• [EXERCISE] Retype the data exactly, leaving nothing out.

━━━━━━━━━━━━━━━━

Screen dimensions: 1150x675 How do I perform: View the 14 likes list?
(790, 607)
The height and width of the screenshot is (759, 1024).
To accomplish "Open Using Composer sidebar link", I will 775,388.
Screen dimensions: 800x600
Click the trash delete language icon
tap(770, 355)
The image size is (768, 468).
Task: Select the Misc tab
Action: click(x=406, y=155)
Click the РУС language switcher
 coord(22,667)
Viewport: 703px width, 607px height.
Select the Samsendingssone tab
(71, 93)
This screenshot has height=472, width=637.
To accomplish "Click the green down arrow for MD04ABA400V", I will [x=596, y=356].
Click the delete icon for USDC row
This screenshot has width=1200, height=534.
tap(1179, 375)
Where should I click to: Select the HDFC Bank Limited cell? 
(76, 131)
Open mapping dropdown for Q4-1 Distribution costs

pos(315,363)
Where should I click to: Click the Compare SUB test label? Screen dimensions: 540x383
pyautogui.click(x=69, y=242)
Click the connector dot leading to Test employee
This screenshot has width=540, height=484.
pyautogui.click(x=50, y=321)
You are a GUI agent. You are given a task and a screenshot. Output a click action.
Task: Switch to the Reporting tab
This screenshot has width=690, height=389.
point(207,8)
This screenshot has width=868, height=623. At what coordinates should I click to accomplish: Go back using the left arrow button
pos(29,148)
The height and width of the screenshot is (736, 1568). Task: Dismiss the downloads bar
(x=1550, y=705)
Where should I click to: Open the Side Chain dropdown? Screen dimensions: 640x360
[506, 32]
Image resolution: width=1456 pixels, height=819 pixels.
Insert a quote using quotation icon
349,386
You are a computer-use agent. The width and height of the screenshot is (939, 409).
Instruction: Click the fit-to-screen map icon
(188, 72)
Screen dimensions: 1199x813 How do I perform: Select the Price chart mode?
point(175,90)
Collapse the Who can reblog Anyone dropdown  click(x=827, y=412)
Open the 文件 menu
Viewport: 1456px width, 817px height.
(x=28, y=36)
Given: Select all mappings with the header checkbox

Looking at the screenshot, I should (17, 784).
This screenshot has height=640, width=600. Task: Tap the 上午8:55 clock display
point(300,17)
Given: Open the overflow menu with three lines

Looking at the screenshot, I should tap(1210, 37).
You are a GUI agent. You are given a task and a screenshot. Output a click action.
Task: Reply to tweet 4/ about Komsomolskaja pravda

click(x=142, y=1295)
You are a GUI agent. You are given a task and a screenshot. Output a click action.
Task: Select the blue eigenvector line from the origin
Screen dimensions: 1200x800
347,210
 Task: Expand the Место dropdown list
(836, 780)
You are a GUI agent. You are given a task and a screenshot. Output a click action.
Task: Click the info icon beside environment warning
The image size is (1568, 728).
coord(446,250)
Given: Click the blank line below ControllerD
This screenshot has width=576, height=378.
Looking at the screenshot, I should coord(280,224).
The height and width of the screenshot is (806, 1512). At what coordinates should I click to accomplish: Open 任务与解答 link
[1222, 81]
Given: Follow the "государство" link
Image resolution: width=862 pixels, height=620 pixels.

━━━━━━━━━━━━━━━━

• [WRITTEN ANSWER]
Screen dimensions: 1150x675 How do I perform: View the 14 likes list?
(790, 607)
The height and width of the screenshot is (759, 1024).
To accomplish "Open Using Composer sidebar link", I will 775,388.
Screen dimensions: 800x600
Click the trash delete language icon
tap(770, 355)
The image size is (768, 468).
Task: Select the Misc tab
Action: click(x=406, y=155)
Click the РУС language switcher
 coord(22,667)
Viewport: 703px width, 607px height.
Select the Samsendingssone tab
(71, 93)
This screenshot has height=472, width=637.
To accomplish "Click the green down arrow for MD04ABA400V", I will [x=596, y=356].
Click the delete icon for USDC row
This screenshot has width=1200, height=534.
tap(1179, 375)
Where should I click to: Select the HDFC Bank Limited cell? 
(76, 131)
Open mapping dropdown for Q4-1 Distribution costs

pos(315,363)
Where should I click to: Click the Compare SUB test label? Screen dimensions: 540x383
pyautogui.click(x=69, y=242)
Click the connector dot leading to Test employee
This screenshot has width=540, height=484.
pyautogui.click(x=50, y=321)
You are a GUI agent. You are given a task and a screenshot. Output a click action.
Task: Switch to the Reporting tab
This screenshot has width=690, height=389.
point(207,8)
This screenshot has width=868, height=623. At what coordinates should I click to accomplish: Go back using the left arrow button
pos(29,148)
The height and width of the screenshot is (736, 1568). Task: Dismiss the downloads bar
(x=1550, y=705)
Where should I click to: Open the Side Chain dropdown? Screen dimensions: 640x360
[506, 32]
Image resolution: width=1456 pixels, height=819 pixels.
Insert a quote using quotation icon
349,386
You are a computer-use agent. The width and height of the screenshot is (939, 409).
Instruction: Click the fit-to-screen map icon
(188, 72)
Screen dimensions: 1199x813 How do I perform: Select the Price chart mode?
point(175,90)
Collapse the Who can reblog Anyone dropdown  click(x=827, y=412)
Open the 文件 menu
Viewport: 1456px width, 817px height.
(x=28, y=36)
Given: Select all mappings with the header checkbox

Looking at the screenshot, I should (17, 784).
This screenshot has height=640, width=600. Task: Tap the 上午8:55 clock display
point(300,17)
Given: Open the overflow menu with three lines

Looking at the screenshot, I should tap(1210, 37).
You are a GUI agent. You are given a task and a screenshot. Output a click action.
Task: Reply to tweet 4/ about Komsomolskaja pravda

click(x=142, y=1295)
You are a GUI agent. You are given a task and a screenshot. Output a click action.
Task: Select the blue eigenvector line from the origin
Screen dimensions: 1200x800
347,210
 Task: Expand the Место dropdown list
(836, 780)
You are a GUI agent. You are given a task and a screenshot. Output a click action.
Task: Click the info icon beside environment warning
The image size is (1568, 728).
coord(446,250)
Given: Click the blank line below ControllerD
This screenshot has width=576, height=378.
Looking at the screenshot, I should coord(280,224).
The height and width of the screenshot is (806, 1512). At what coordinates should I click to accomplish: Open 任务与解答 link
[1222, 81]
Given: Follow the "государство" link
Image resolution: width=862 pixels, height=620 pixels.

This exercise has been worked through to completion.